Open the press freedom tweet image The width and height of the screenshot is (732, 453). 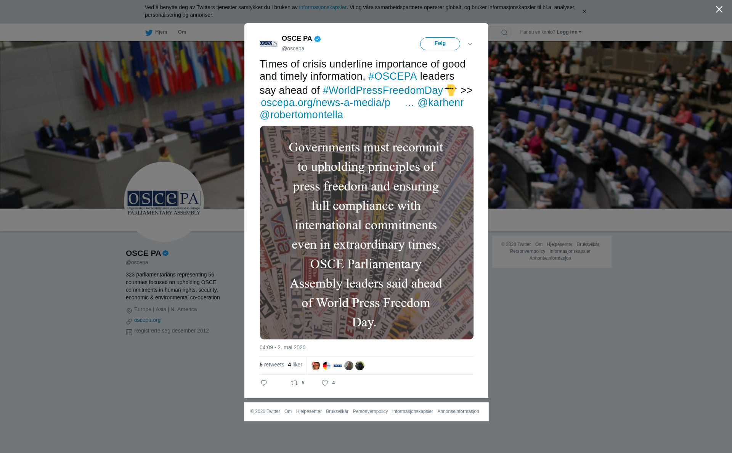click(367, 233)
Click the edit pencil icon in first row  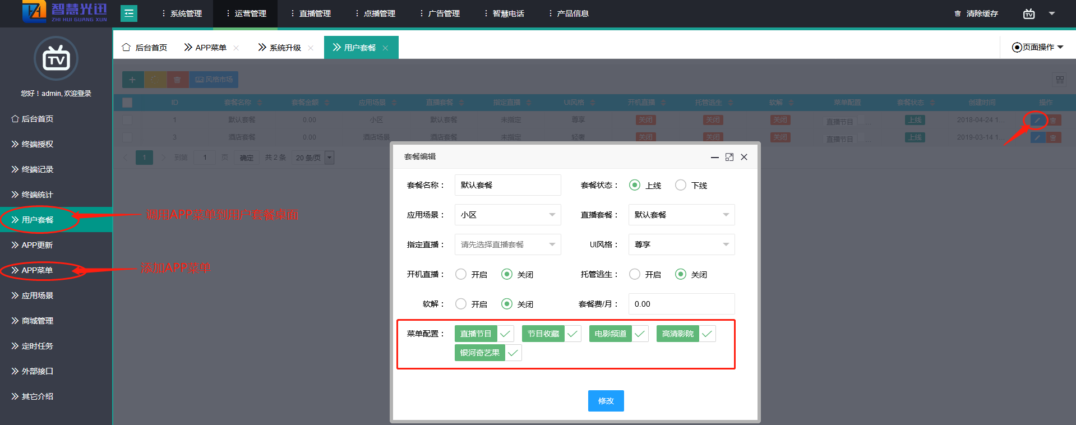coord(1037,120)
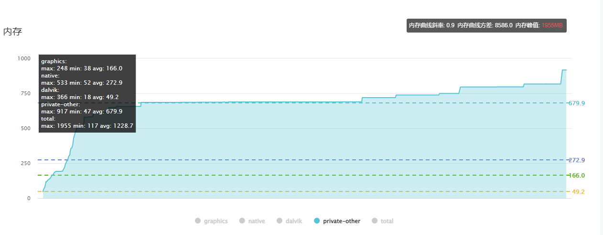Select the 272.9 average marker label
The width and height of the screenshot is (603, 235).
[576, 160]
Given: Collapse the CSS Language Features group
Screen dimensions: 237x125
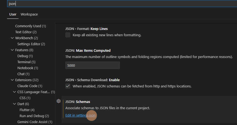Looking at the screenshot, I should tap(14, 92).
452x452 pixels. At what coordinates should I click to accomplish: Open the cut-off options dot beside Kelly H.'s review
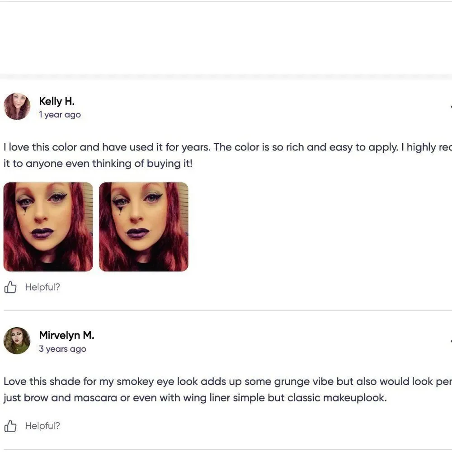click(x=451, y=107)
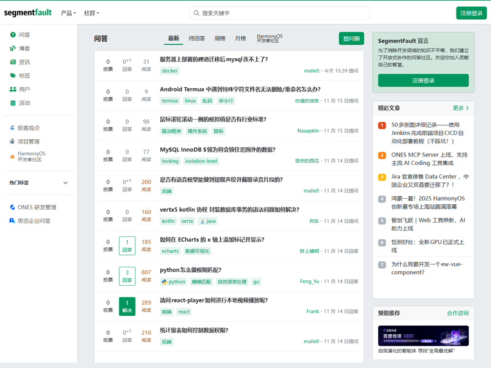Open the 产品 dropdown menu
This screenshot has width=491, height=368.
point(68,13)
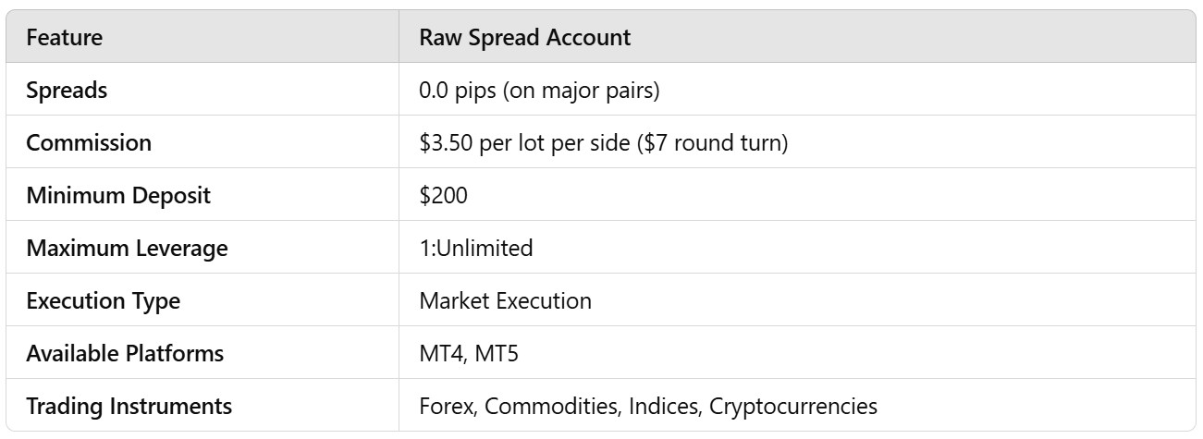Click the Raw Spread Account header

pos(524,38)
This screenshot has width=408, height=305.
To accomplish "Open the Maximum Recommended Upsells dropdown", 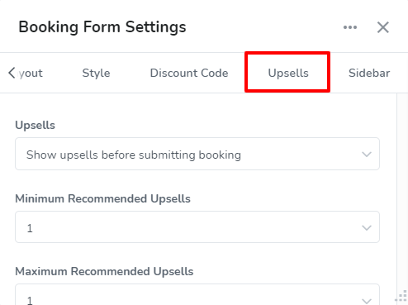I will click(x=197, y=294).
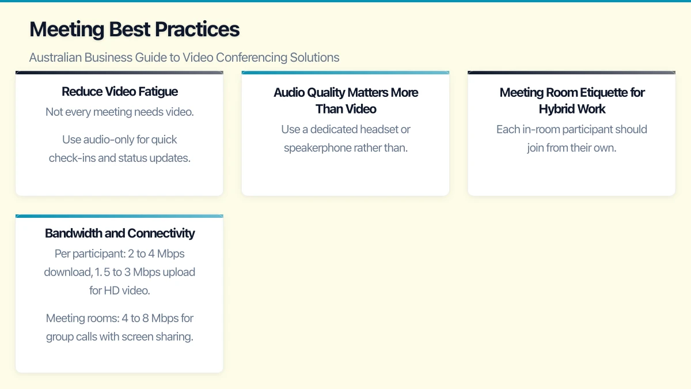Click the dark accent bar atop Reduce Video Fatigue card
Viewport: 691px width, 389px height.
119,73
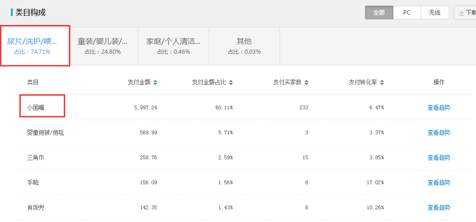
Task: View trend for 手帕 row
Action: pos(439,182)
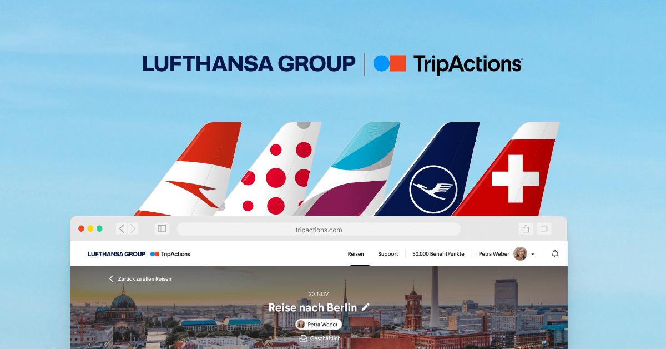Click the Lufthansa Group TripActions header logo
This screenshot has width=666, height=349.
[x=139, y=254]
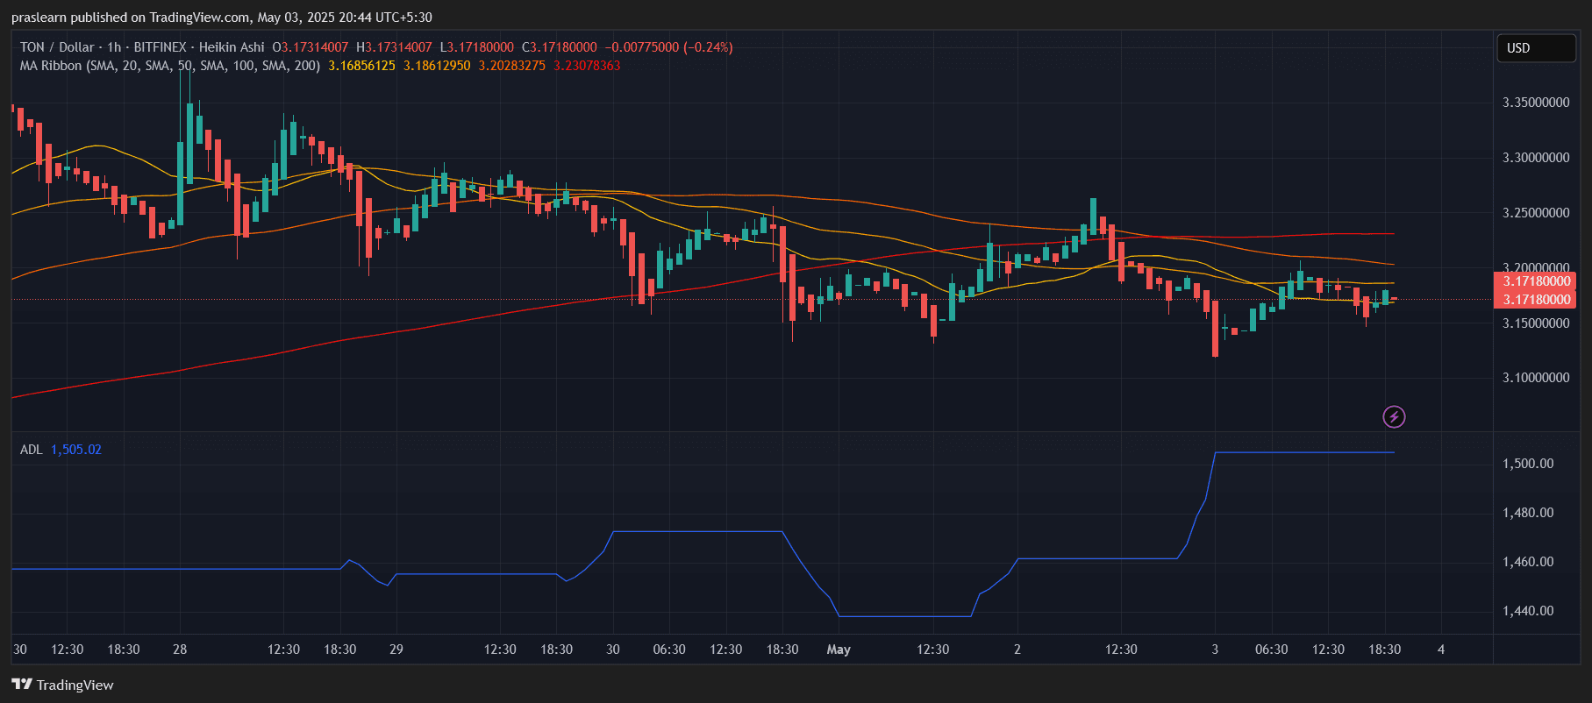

▸ **TRY IT**:
From the records above, transcribe exactly the lines starting at the one containing "Given: Collapse the" and ending at the one containing "This screenshot has width=408, height=305.". Skip the pictures.

▸ **OUTPUT OF THE EXERCISE**:
Given: Collapse the CSS Language Features group
Screen dimensions: 237x125
Looking at the screenshot, I should tap(14, 92).
452x452 pixels. At what coordinates should I click to accomplish: Open the cut-off options dot beside Kelly H.'s review
click(x=451, y=107)
Open the 产品 dropdown menu
This screenshot has width=491, height=368.
point(68,13)
Click the Raw Spread Account header

pos(524,38)
This screenshot has width=408, height=305.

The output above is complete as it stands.